● Exercise
Records follow. Copy every line with "below".
== Segment start ==
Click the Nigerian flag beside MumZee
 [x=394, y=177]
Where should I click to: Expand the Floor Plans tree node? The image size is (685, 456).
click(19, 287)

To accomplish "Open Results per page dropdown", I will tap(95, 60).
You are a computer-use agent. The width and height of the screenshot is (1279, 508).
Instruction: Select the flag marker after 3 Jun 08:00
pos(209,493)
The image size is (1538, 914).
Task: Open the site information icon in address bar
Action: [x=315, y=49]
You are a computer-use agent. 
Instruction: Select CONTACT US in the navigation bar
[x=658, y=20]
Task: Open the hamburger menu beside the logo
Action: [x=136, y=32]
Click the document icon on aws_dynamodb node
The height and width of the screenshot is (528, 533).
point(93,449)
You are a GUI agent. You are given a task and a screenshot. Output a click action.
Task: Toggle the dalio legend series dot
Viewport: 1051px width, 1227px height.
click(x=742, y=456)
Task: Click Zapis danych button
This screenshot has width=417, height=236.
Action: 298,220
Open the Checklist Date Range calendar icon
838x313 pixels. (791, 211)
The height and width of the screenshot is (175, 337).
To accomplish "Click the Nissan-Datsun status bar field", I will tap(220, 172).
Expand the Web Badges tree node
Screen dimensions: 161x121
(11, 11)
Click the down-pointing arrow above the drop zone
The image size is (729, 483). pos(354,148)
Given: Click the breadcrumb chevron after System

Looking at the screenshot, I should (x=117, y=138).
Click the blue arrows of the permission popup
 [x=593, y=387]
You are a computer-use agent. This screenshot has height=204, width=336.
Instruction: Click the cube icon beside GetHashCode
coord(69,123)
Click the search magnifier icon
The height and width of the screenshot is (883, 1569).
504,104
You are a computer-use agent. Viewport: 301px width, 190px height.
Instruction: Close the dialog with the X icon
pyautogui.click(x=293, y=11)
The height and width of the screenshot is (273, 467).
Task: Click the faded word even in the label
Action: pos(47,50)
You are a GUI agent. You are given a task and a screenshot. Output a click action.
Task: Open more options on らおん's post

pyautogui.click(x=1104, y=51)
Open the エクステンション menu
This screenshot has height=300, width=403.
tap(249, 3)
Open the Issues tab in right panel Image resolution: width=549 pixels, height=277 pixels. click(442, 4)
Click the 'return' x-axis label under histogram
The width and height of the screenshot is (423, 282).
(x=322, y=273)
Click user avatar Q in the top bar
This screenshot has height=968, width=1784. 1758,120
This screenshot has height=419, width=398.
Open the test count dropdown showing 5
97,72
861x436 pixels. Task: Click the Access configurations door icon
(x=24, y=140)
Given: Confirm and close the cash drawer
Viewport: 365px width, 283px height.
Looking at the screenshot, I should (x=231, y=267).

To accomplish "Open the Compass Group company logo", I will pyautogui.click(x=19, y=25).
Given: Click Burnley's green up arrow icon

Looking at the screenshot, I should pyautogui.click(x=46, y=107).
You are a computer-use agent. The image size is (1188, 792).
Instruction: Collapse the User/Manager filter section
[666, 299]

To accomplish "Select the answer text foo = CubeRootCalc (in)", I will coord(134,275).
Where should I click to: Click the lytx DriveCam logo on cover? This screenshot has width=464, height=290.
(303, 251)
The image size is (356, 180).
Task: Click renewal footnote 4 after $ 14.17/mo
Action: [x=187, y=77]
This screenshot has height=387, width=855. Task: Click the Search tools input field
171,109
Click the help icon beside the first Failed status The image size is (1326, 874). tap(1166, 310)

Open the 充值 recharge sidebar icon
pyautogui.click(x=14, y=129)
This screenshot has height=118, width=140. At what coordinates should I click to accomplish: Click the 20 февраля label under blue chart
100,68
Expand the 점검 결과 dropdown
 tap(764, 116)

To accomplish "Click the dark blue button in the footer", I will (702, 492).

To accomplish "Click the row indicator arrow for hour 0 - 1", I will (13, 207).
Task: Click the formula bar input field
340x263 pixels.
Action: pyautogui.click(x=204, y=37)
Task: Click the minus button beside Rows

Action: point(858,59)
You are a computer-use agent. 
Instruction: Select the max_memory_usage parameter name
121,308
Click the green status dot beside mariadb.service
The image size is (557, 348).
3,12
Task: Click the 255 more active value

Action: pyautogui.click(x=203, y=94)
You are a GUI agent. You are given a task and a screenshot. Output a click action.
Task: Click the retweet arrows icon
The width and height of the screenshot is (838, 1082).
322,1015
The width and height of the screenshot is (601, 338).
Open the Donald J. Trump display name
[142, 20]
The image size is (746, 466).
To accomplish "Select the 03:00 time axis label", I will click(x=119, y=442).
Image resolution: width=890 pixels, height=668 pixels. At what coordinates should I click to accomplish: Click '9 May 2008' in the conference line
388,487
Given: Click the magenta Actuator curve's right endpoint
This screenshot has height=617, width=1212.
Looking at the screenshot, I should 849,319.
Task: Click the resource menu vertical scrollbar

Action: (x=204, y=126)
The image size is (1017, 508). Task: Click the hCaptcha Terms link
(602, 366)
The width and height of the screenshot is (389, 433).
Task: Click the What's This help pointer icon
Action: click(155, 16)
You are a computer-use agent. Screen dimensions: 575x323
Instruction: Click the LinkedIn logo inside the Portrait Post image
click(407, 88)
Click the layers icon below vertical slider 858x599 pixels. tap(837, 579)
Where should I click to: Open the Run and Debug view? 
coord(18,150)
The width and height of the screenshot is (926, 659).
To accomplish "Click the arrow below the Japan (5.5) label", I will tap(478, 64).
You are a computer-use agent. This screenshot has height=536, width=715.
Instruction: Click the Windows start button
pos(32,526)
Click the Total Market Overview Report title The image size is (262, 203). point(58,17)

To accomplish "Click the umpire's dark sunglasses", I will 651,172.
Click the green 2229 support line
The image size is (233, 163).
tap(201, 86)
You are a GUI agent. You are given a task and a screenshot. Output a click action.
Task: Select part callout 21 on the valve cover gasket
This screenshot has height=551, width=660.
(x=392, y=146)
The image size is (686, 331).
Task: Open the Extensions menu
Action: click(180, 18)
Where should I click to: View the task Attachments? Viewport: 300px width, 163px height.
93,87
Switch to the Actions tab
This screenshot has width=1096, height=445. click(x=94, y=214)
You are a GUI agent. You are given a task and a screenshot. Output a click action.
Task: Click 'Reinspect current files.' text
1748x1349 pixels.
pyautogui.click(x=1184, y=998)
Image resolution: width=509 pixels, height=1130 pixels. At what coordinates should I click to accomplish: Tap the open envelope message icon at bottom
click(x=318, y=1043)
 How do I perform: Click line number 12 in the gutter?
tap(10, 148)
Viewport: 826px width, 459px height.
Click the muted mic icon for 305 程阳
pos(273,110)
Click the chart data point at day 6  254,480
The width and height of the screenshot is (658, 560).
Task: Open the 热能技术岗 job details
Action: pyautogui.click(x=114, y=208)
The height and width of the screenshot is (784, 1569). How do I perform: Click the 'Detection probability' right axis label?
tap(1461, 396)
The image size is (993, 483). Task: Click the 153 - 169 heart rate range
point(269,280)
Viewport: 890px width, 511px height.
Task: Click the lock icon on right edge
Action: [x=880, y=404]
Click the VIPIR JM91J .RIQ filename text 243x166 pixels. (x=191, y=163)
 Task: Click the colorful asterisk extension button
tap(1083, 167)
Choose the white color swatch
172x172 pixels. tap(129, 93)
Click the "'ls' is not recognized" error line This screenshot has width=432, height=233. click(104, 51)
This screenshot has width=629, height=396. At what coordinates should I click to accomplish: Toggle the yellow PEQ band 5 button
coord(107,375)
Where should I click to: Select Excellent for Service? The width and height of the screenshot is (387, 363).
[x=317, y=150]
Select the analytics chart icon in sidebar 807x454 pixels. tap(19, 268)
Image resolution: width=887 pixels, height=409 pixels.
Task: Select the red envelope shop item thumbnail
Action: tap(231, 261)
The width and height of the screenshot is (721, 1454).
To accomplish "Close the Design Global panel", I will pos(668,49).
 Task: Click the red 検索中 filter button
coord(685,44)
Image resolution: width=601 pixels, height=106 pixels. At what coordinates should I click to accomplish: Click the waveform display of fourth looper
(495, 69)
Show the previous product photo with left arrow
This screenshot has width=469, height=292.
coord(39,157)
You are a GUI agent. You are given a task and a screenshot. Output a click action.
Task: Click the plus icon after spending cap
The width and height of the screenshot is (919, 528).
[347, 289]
== Segment end ==
● Response to the task
Click the layers icon below vertical slider 858x599 pixels. tap(837, 579)
To accomplish "Click the arrow below the Japan (5.5) label", I will tap(478, 64).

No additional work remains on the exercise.